I just went and using my google domains account created an A record for mail.simplysyncedllc.com and pointed it to my box. I then went ahead and tried to configure the email in my outlook. When I go to connect I get The server you are connected to is using a security certificate that cannot be verified. The target principal name is incorrect. I can view the cert and its showing that its issued to webhost.simplysyncedllc.com and valid from 4/3/2017 to 4/1/2027. The certification path tab has This CA Root certificate is not trusted because it is not in the Trusted Root Certification Authorities store. I then tried changing my incoming and outgoing mail to webhost.simplysyncedllc.com thinking this was the issue. It was not, I still receive the same message. Now I know I could just install the certificate but this leads me to believe that the certificate might not be correct and I wanted to make sure.
Which domain name are you using? Is it webhost.simplysyncedllc.com or mail.simplysyncedllc.com? Because I think it should be the first one i.e. your server.
Even when trying to use webhost.simplysyncedllc.com as both incoming and outgoing servers I still get the message.
Tried this, he stated to remove the first part of the name which I tried, tried simplysyncedllc.com , webhost.simplysyncedllc.com which has the ssl cert correct and mail.simplysyncedllc.com all of which bring up the same. Used those same ports listed there and it did not do anything different. I'm looking through the guides for email now but I've done everything that I see.
Followed what I found in this thread. https://www.howtoforge.com/communit...-smtpd-ssl_accept-error-from-localhost.61657/ and the spot about removing the # in front of the smtps and submission lines were what I needed. This was not in the tutorial but once done no more errors and emails are sending.
sorry it was in the tutorial but I must of missed it because when my /etc/postfix/master.cf file was installed the smtps inet n line was right after the line above it. Not sure why but that where it was. Once I relooked at it I found the error.
So actually that did not work, today when i rebooted my laptop and then loaded up outlook I got the same error message in outlook about the certificate.
I think outlook does not accept your self-signed cert. You can install a ssl-cert from let's encrypt (serach the forum, there are several posts)

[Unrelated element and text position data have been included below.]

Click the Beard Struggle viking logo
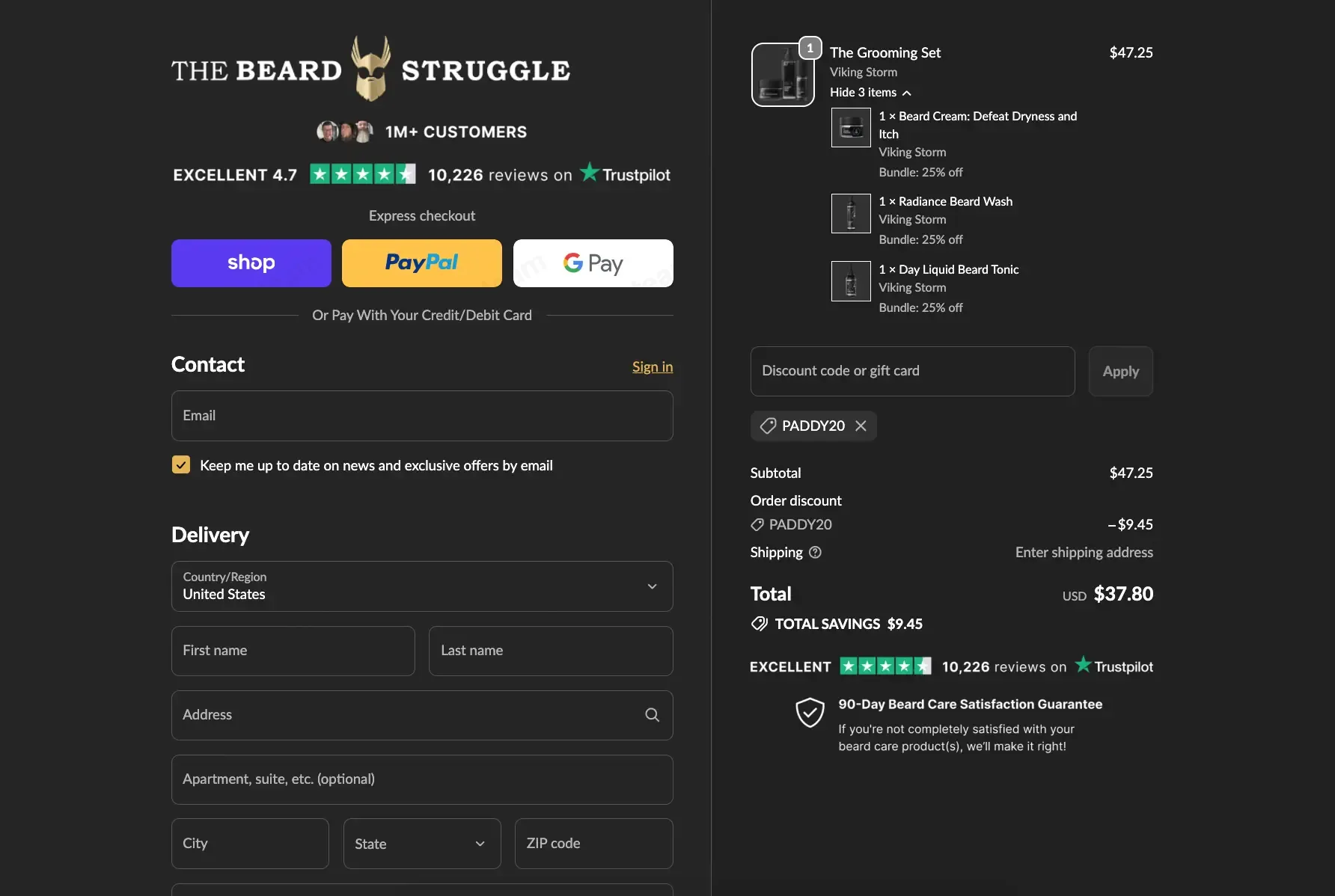1335x896 pixels. click(371, 69)
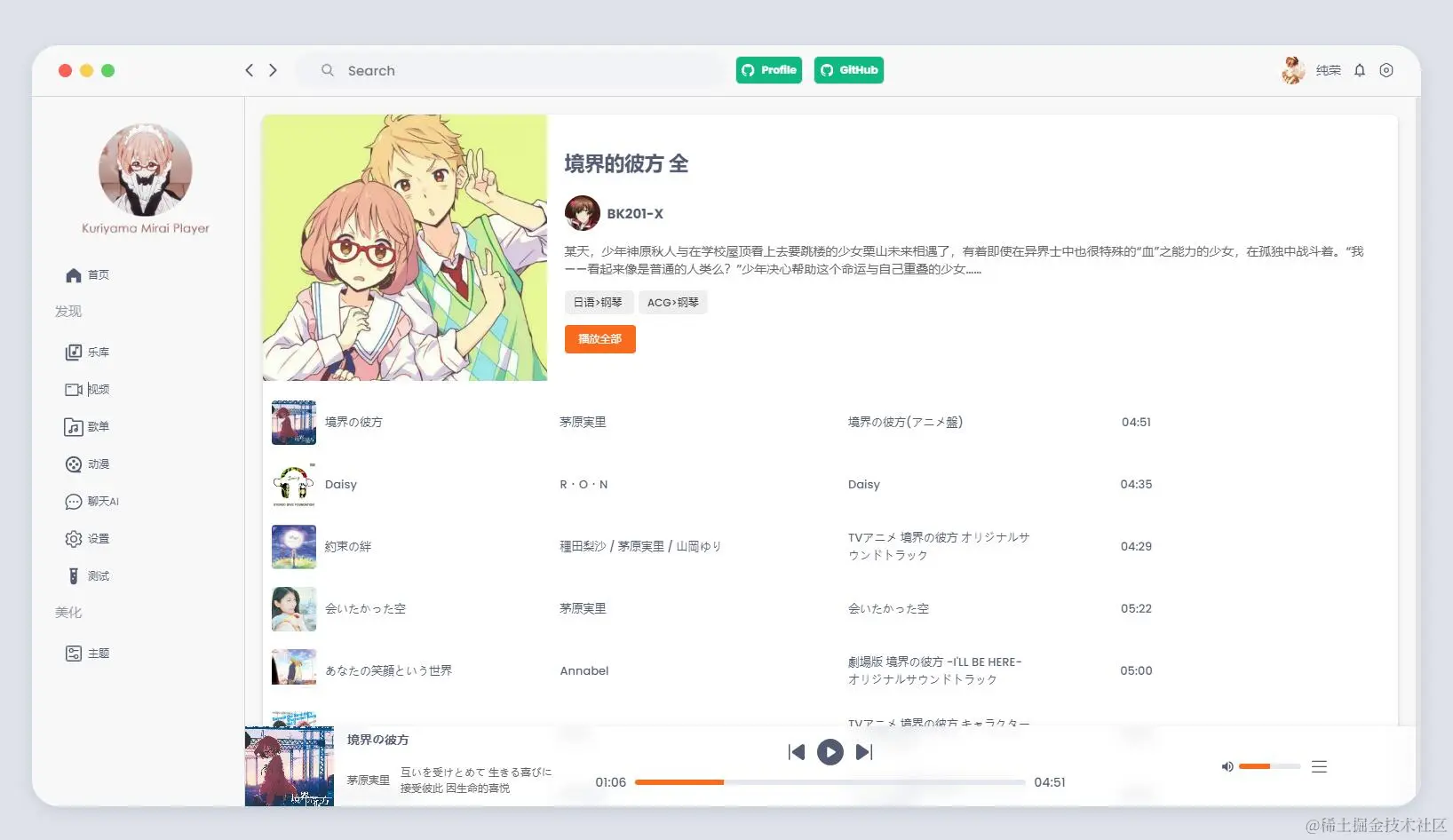Open the GitHub link
The width and height of the screenshot is (1453, 840).
coord(848,70)
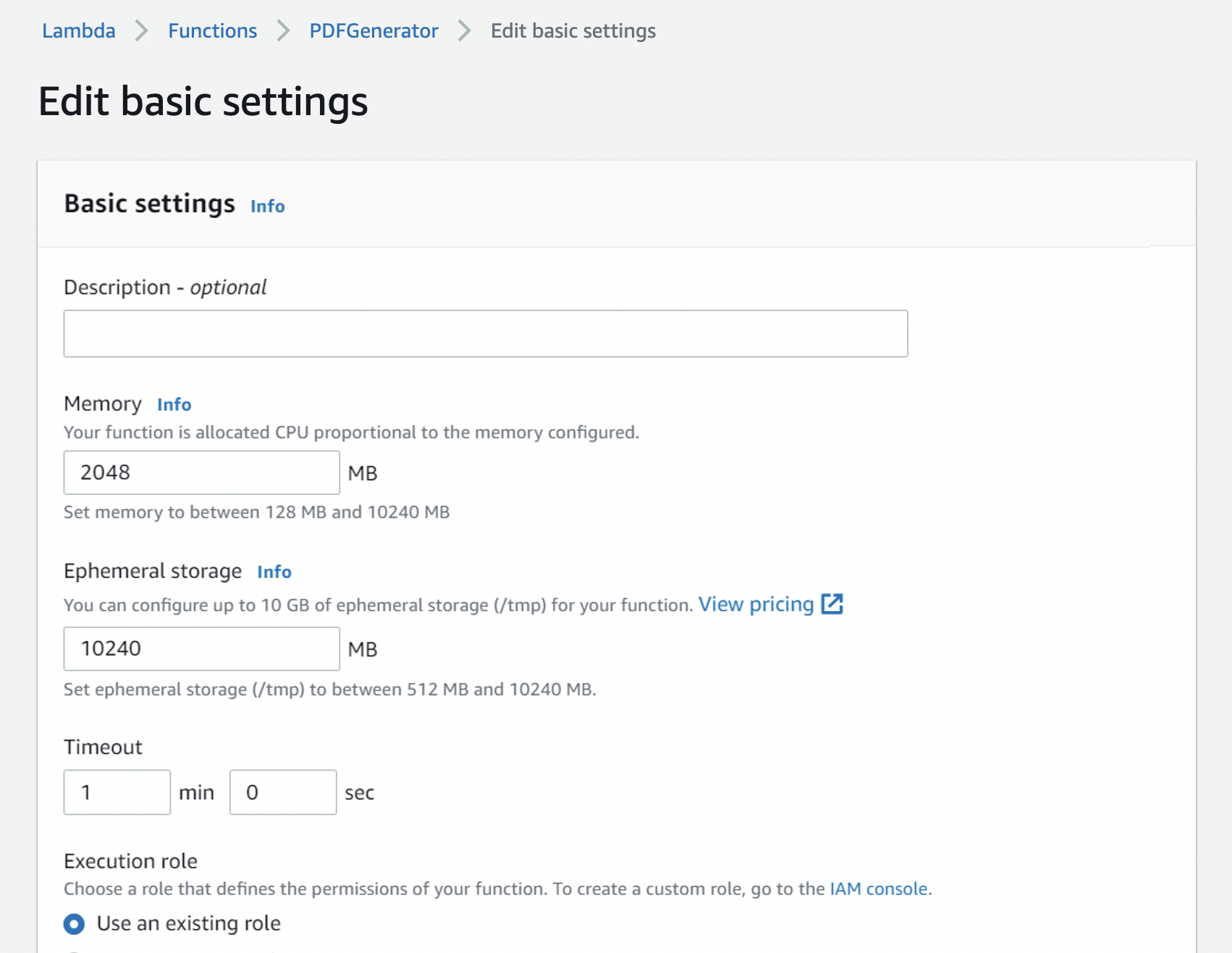Follow the IAM console link
This screenshot has width=1232, height=953.
[x=878, y=889]
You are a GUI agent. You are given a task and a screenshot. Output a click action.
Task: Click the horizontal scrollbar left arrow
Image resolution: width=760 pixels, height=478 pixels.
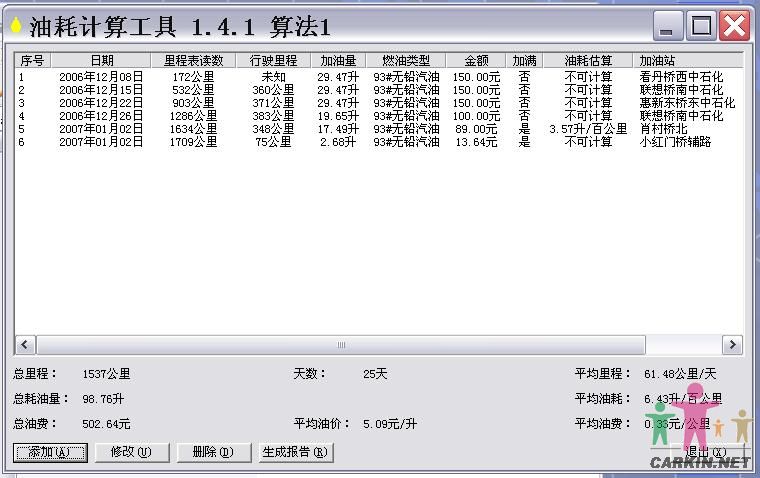coord(24,345)
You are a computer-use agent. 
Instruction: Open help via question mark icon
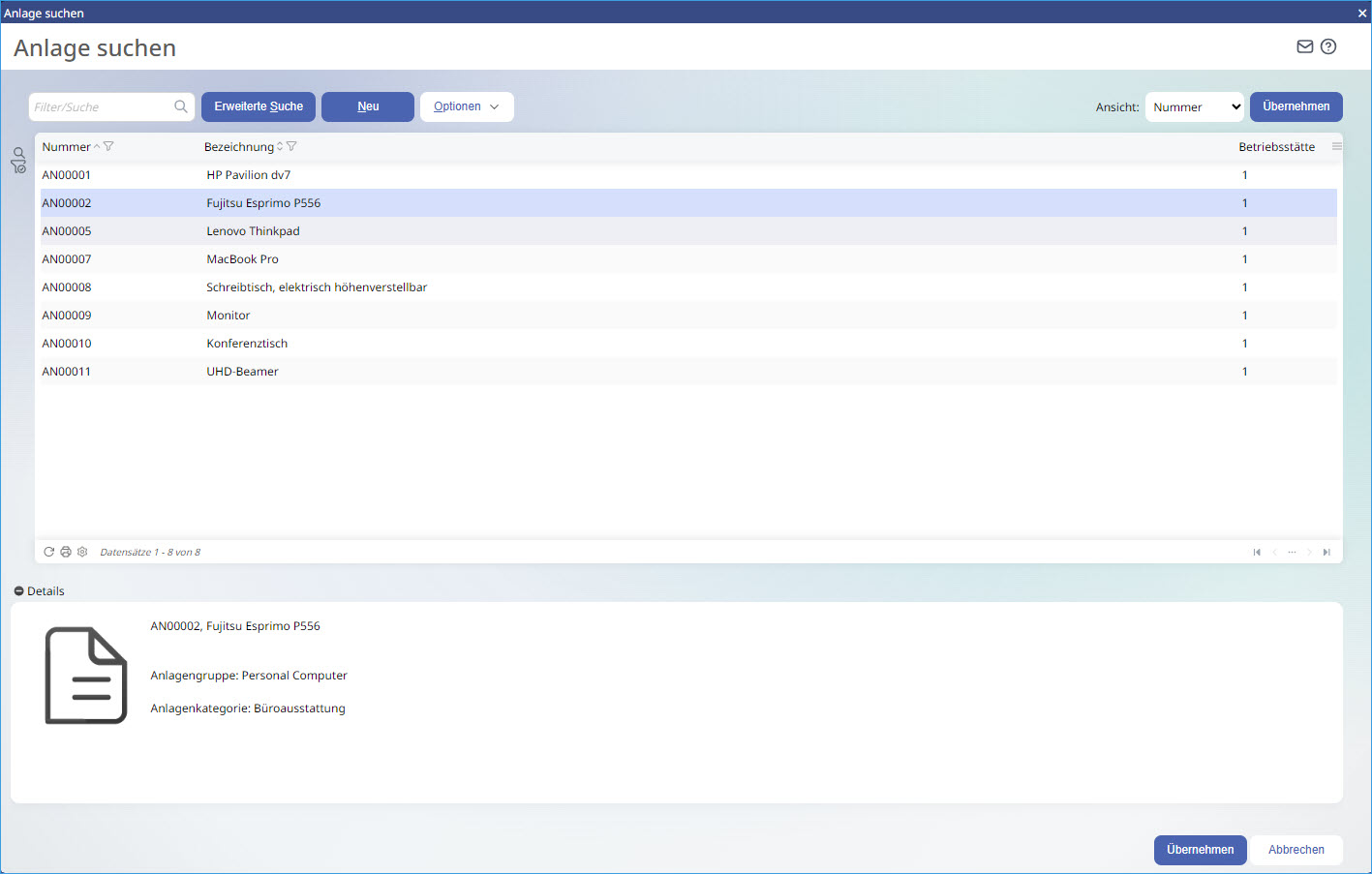coord(1328,46)
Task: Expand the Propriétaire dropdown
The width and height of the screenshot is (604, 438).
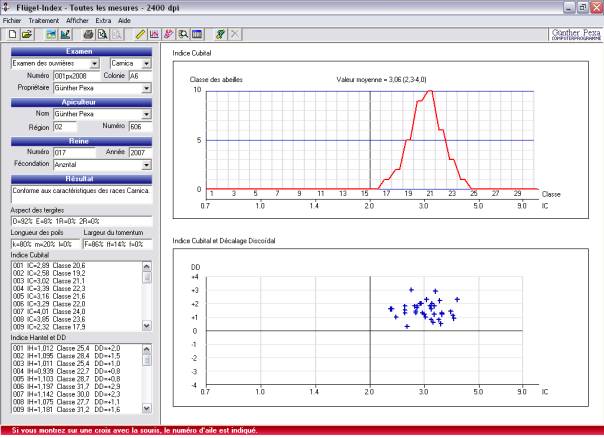Action: click(147, 88)
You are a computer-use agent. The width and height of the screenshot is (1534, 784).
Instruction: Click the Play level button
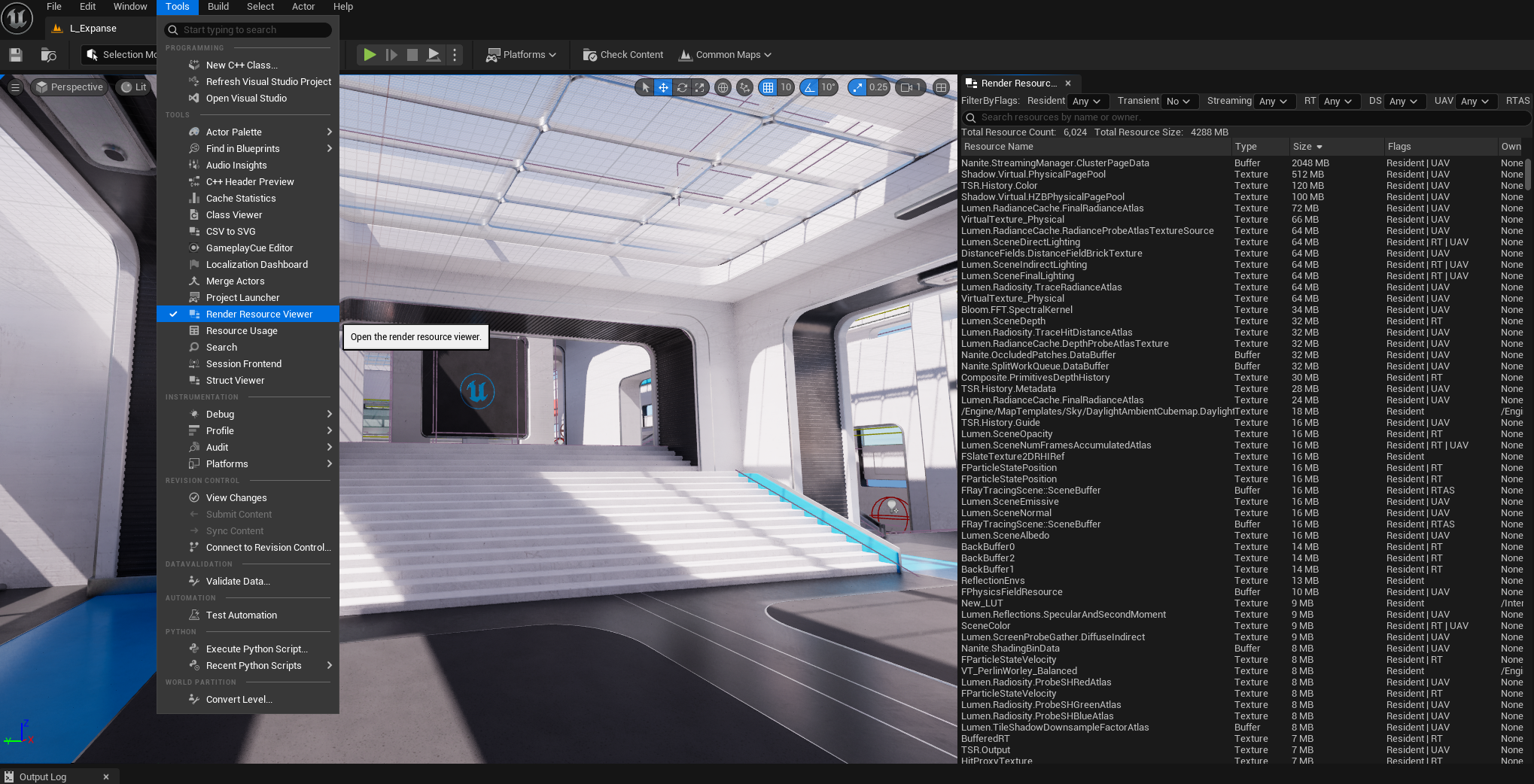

The cert was generated by clicking the SSL and Lets Encrypt checkboxes under the site page in ISPConfig3. welp just noticed I never finished https://www.howtoforge.com/community/threads/securing-your-server-with-lets-encrypt.75554/ where it says to move the stuff for the mail portion. Good to go, great product and great support!!
One of my clients had same issue with Outlook 2016 (Internet Security Warning) - The target principal name is incorrect, we fixed this way: Under: Email Accounts > Change > More Settings > Advanced Tab Under IMAP/POP/SMTP Use the following type of encrypted connection change from SSl/TLS to None
Your suggestion is not a fix, and defeats the purpose. "None" is no encryption. You will now receive warnings that your data is view-able by third parties.
You need to secure it: https://www.howtoforge.com/communit...l-port-8080-with-lets-encrypt-free-ssl.75554/
Your link was extensive, and very informative, wish howtoforge had a search option to stay within a conversation. My lets-encrypt was already up and running, but the cert does not include mail.mydomain.net. Perhaps we need to look at why outlook does not automatically store lets-encrypt certs. Is it the lack of mail.mydomain.net, or something else.
Step 7 (a) to (c) is normally relevant to mail services in a single server setup. However, if you are using ISPConfig mutiserver setup for mail.mydomain.net, do refer to post #203 of that guide for a possible solution to resolve it.
If I was to secure it, would all the end users need to change any of the settings in their email client (outlook, iphone mail, android mail, etc.)? Would it break their email client setup?
I do not know their settings, thus I am not sure whether they need to change any, and I also do not think that it will break their email client setup.